Берроуз занимает вертикальное положение, как стрелка хорошо смазанных швейцарских часов.
— Существует прореха, — говорит Билл. — Где-то в нашем измерении — прореха. Какие-то ублюдки проделали дыру. Джек, ты читал «Цвет из космоса» Лавкрафта?
— Я читал, в тюрьме, — встревает Нил, в душе гордясь собой. — Заметь, Билл, твое упоминание данной работы явно перекликается с моими последними воззрениями. У старины Юнга от такого совпадения член бы встал.
— Мхии-хии-хии, — восклицает Джек. — Черт его знает.
— Я имею в виду весь этот идиотизм с бомбами, — говорит Берроуз, поднимаясь по ступеням на негнущихся ногах. — Вчера вечером я нашел газету в сортире придорожной закусочной; там написано, что завтра в Уайт-Сэндс [35] будут проводиться испытания громадной атомной бомбы. Эдвард Теллер [36] испытывает хренову бомбу, чтобы применить новый чертовски жуткий водородный взрыв против русских. Ящик Пандоры, ребята, и мы не фуфло гоним. Завтра в Нью-Мексико взорвется бомба, а прямо здесь и сейчас обеденный свисток говенных шкуродеров готовит нас к Третьей мировой войне, и если мы на нее пойдем, то будем, Богом клянусь, великой гражданской армией, да-да, солдатами Джо Маккарти и Гарри Энслинджера, мы уничтожим красных, психов и наркоманов. На это нас толкает наука. Я свой наркоманский зад наукой подтираю, парни. Индейцы майя все просчитали да-а-авно. Взять этого парня фон Ноймана [37]…
— Ты имеешь в виду Джанго Рейнхарда, — вставляет Джек; он совсем обкурился. — Брат, да это же твоя жизнь, их жизнь, моя жизнь, собачья жизнь, божья жизнь, жизнь Райли [38]. Армейский гений пустыни фон Нойман, говоришь? Верно, о нем писали в воскресной газете, из которой мы с Нилом крутили косяки в Тускалусе.
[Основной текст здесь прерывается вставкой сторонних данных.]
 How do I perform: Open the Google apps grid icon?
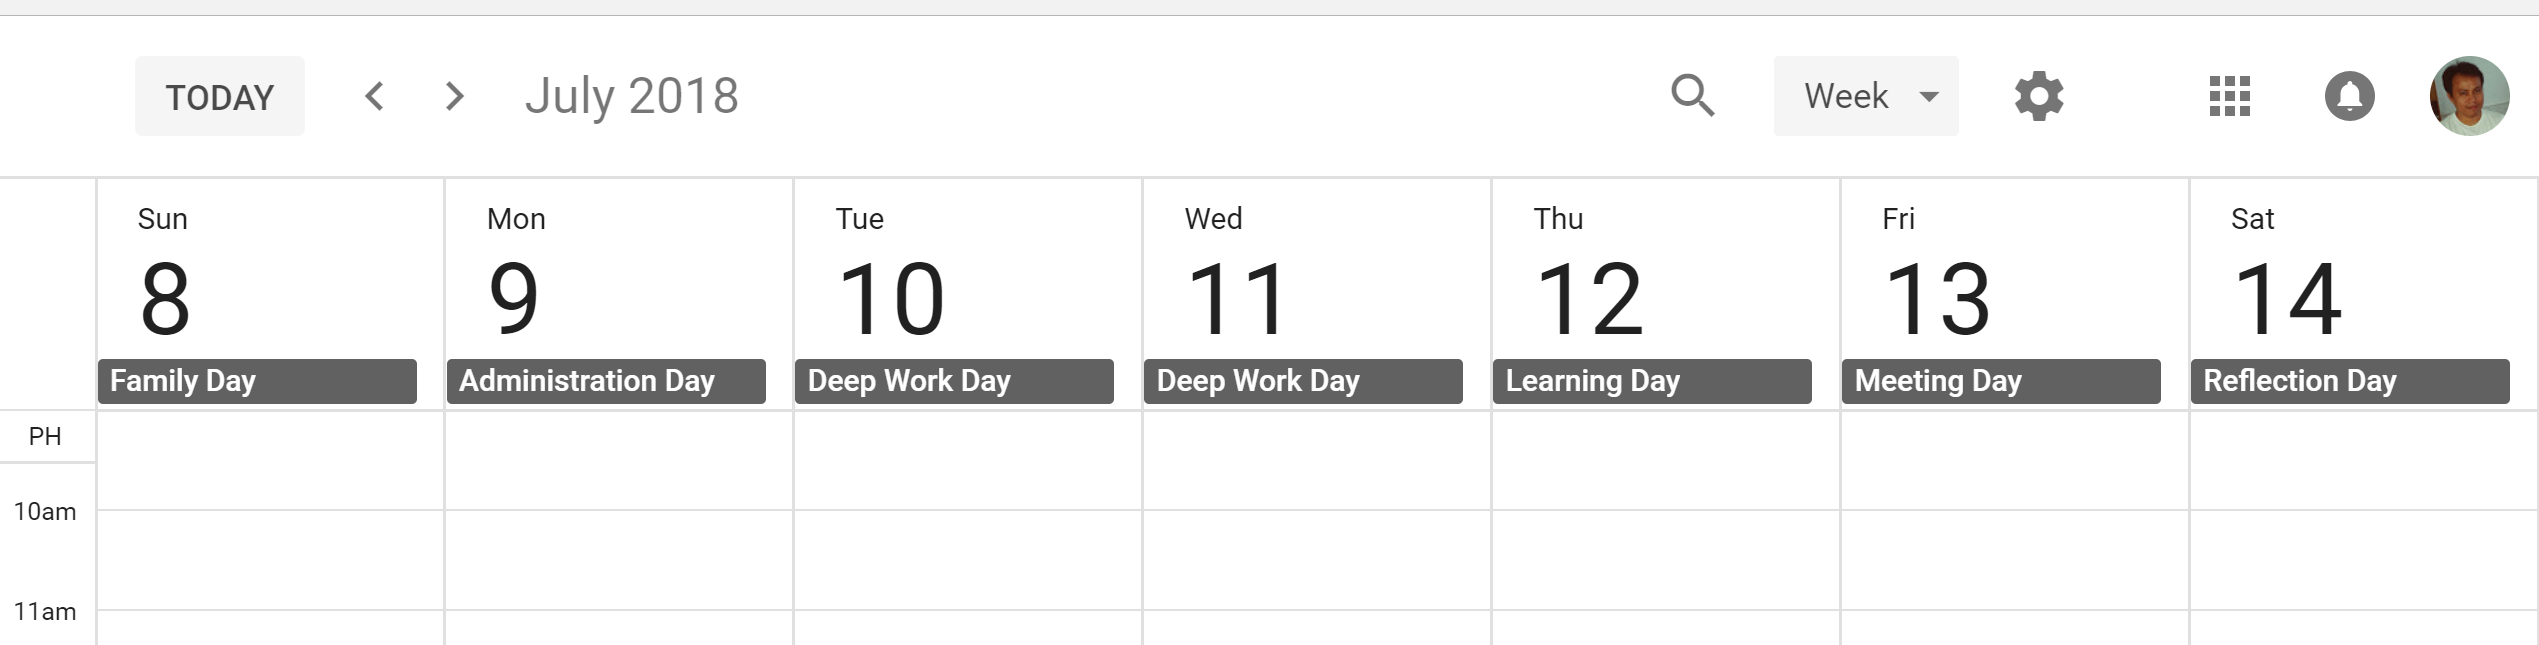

Как сейчас помню, старый ты мудак, прямо перед тем как Нил подцепил в Дэри-Квин официанточку с носом, как у Джоан Кроуфорд…
— Джоан Кроуфорд, — подхватывает Нил, — Джоан Круговорот, Джоан Бутерброд, Джоан Пухлыйрот в тумане.
Он добивает обмусоленный бычок и дрожащими пальцами пытается свернуть очередной косяк. Чертова коробка уже наполовину пуста.
Тут Джек погружается в дьявольски дурное настроение. Вина нет.
Ти Джек объелся супом, к нему друзья пришли. Вы, коты больные, сотрите меня с лица Земли…
Он произносит это вслух, перед Нилом и Берроузом?